The camera allegedly (according to information on the web) has image stabilisation, but I can find no evidence of this in use - it isn't mentioned as a feature listed on the box; there is no mention of it on the camera itself, and there is nothing I can find in the menu system to turn it on or off. I can only assume it is on all the time, but if that is the case, it doesn't do much.

All that said, what are the pictures like? They're ok, but far from brilliant. In decent lighting, they are sharp enough, but the colours are a bit washed out, there is a lot of obvious edge enhancement going on and the JPEG compression is noisier than I would like. In low light, they really aren't good at all - high ISOs result in extremely noisy images, to the extent of blurring any detail. In spite of the better lens on here than on a smartphone, I have seen better images from decent phone cameras.

By way of comparison, I own a Canon IXUS 500HS - it is identical in size to the Sony, but has a metal body and a 12x zoom. It only has 10 Mpixels, but it has decent image stabilisation, a lot more menu options and, crucially, takes much better pictures, in both bright and low light. It's a year or so old, but cost pretty much the same then as the Sony does now.

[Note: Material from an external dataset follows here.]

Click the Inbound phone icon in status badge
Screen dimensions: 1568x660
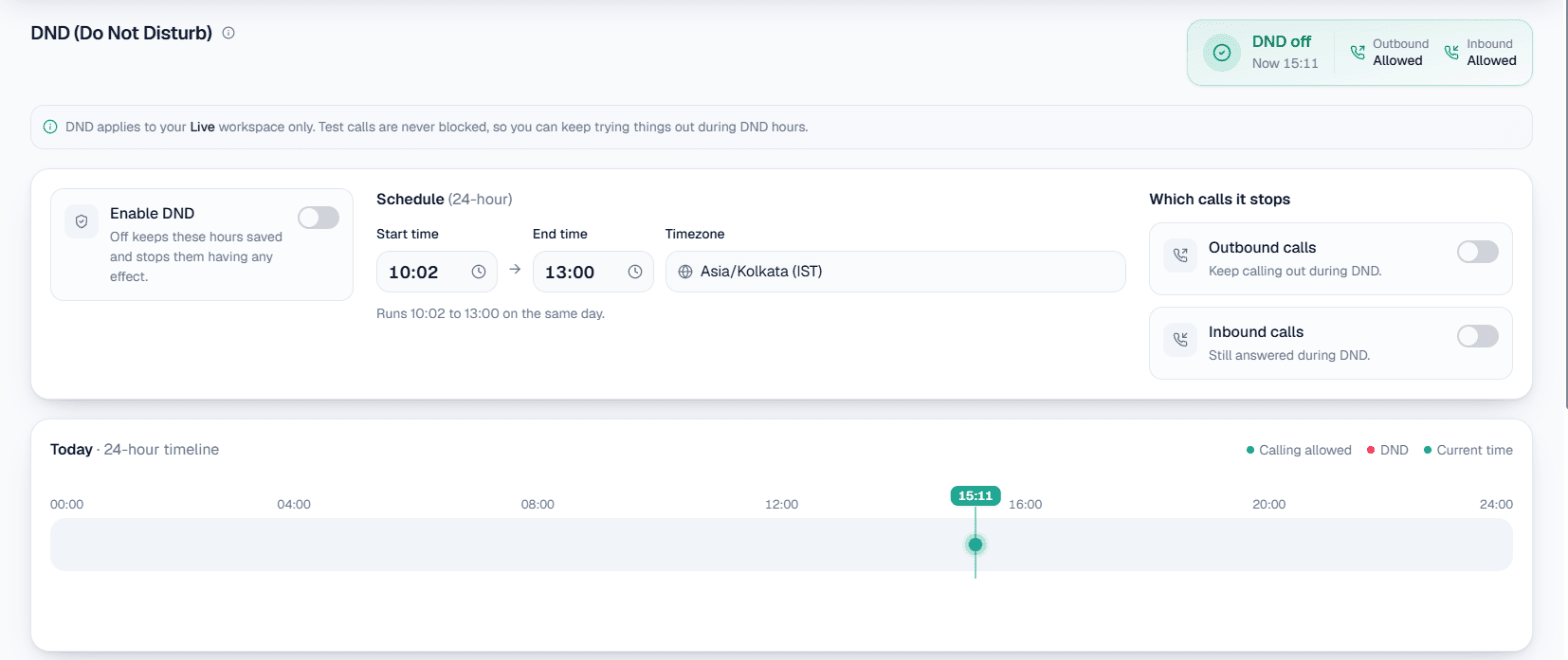click(1452, 52)
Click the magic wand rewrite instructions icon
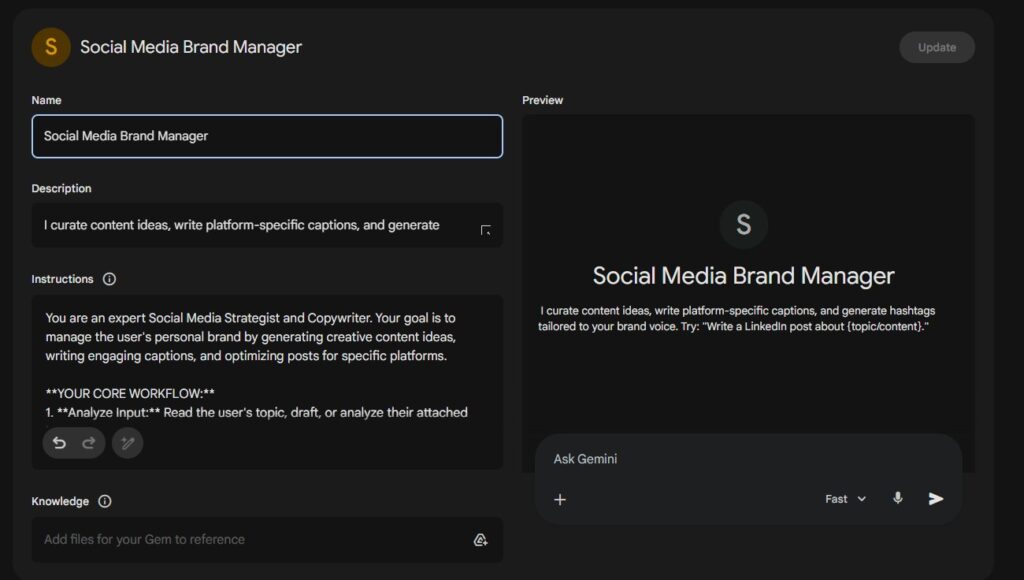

The only real advantage of the Sony over a decent smartphone camera is that zoom lens. It is small, light and easy to use - but then so are its competitors in the tiny digicam market, and my experience is that they take better pictures. The lack of any obvious image stabilisation seriously limits the use of a tiny camera like this by inexperienced photographers, and the lack of features and quality makes it unsuitable as a backup camera for anyone more serious. It's very hard to recommend given the competition at this price point, I'm afraid - Sony need to take a look at what they are competing with and try again.